Deposit War Heats Up at Chinese Banks Ahead of Lunar New Year
Wang Fangran
DATE:  14 hours ago
/ SOURCE:  Yicai
Deposit War Heats Up at Chinese Banks Ahead of Lunar New Year Deposit War Heats Up at Chinese Banks Ahead of Lunar New Year

(Yicai) Feb. 10 -- Chinese banks are ramping up efforts to compete for deposits ahead of the Spring Festival, with small and medium-sized lenders raising interest rates on select products while large banks rely on incentives rather than direct rate hikes, Yicai found.

The competition reflects concerns that a wave of high-interest fixed deposits maturing in 2026 could flow elsewhere, although most industry insiders believe these funds will largely remain in the banking system or move into low-risk assets such as wealth management products, money market funds, and insurance rather than the stock market.

More than 10 small and medium-sized banks have raised deposit interest rates on a phased basis this year, according to incomplete Yicai statistics. The increases mainly target products with higher minimum deposit thresholds and maturities of one to three years and are concentrated among rural commercial banks and village banks, with some offering rates close to 2 percent.

Hunan Xinhuang Rural Commercial Bank, for example, raised the interest rate on three-year fixed deposits of CNY30,000 (USD4,330) and above to 1.75 percent, while lifting rates on one-year and three-year certificates of deposit to 1.4 percent and 1.8 percent, respectively.

Large banks turn to incentives

Unlike smaller lenders, large banks have generally avoided raising deposit rates directly, instead stepping up promotional efforts to attract and retain customers through rewards such as points and cashback incentives.

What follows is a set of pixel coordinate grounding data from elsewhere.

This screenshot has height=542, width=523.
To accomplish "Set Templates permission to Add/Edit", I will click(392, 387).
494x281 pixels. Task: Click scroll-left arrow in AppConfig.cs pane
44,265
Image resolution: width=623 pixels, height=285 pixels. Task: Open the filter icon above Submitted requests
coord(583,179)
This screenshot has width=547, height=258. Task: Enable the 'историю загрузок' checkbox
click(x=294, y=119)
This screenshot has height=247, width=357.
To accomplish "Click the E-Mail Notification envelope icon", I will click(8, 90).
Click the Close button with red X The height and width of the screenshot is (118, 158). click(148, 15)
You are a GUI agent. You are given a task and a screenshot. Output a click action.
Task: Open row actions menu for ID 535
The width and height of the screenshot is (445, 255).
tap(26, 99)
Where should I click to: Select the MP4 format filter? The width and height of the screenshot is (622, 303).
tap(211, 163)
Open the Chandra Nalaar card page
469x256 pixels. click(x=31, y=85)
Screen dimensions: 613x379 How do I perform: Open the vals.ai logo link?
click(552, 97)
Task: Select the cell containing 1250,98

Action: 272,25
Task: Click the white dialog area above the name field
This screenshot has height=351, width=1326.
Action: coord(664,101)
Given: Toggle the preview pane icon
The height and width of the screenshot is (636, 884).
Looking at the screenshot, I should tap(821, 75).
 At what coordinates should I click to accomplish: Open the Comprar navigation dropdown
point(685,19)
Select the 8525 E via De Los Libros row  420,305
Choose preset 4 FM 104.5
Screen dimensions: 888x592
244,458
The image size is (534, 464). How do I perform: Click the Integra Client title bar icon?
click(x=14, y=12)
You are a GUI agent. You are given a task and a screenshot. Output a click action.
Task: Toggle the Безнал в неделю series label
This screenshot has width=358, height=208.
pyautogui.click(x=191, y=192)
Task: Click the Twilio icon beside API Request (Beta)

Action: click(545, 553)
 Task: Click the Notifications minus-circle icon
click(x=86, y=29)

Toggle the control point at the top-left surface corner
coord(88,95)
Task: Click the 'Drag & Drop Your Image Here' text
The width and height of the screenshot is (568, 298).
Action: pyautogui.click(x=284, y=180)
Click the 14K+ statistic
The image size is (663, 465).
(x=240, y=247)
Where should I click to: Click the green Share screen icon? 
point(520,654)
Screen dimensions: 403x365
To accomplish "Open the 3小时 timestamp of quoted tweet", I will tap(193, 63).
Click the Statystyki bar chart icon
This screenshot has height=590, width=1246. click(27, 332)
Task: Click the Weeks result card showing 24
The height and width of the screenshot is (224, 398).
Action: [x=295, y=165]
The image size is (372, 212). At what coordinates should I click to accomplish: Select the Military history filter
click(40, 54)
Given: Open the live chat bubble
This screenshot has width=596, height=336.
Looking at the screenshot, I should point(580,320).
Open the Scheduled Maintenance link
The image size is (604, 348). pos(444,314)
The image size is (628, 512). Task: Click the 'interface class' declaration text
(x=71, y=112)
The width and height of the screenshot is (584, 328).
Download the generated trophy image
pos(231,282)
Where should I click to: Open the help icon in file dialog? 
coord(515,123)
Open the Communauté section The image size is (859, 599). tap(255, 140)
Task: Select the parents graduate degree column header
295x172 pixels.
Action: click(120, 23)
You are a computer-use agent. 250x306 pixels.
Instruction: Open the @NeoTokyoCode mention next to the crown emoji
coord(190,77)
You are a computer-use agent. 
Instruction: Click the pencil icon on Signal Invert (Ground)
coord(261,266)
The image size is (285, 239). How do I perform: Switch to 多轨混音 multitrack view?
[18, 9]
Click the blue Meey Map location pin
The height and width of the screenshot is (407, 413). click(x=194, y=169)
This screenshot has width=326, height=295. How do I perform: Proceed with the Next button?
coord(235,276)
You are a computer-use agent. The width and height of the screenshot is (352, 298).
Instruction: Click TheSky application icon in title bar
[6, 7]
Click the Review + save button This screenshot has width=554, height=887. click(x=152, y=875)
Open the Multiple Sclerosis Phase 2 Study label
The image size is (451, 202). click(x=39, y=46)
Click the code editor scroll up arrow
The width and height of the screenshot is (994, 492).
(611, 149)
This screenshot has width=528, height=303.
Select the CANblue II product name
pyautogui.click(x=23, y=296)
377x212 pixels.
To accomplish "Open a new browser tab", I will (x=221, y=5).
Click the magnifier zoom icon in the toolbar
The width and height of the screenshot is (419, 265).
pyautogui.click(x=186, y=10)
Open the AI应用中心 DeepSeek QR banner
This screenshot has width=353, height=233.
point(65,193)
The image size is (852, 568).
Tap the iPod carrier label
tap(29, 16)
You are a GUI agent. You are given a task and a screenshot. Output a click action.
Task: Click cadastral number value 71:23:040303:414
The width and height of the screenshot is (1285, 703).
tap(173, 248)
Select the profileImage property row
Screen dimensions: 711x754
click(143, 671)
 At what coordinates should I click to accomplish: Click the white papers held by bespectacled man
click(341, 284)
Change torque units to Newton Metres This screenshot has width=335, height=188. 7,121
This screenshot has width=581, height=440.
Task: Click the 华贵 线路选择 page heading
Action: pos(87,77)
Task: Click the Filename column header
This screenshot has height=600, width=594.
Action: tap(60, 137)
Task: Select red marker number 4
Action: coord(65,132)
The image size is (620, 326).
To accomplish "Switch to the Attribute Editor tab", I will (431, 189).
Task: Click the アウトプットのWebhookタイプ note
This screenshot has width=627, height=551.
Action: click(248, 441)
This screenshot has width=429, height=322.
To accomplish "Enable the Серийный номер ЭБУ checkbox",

A client manager at a major state-owned bank in Shenzhen said customers can receive cashback rewards via WeChat once their monthly average daily financial assets reach certain targets. For example, a deposit increase of CNY50,000 to CNY100,000 (USD7,223 to USD14,433) earns a CNY40 (USD6) reward, rising progressively to as much as CNY5,000 for deposit increases exceeding CNY6 million (USD865,976).

A client manager at another state-owned bank branch in Jiangxi province said customers making one-year or longer-term fixed deposits can earn points redeemable for gifts. A cashback reward allows a prescribed amount to be deducted directly from the payment. For instance, depositing more than CNY100,000 with a CNY40 cashback means the customer effectively pays CNY99,960.

Despite recent strength in the stock market, most industry insiders and institutions believe maturing high-interest fixed deposits will mainly remain in the banking system or flow into low-risk, deposit-like assets such as wealth management products and money market funds.

Residents’ income expectations remain constrained, and preserving and increasing the value of savings is still the core priority for most depositors, said Zhong Linnan, a macro analyst at GF Securities. As a result, even with relatively low interest rates, a stable number of residents are expected to continue rolling over fixed deposits, invest in insurance, or repay loans early when deposits mature.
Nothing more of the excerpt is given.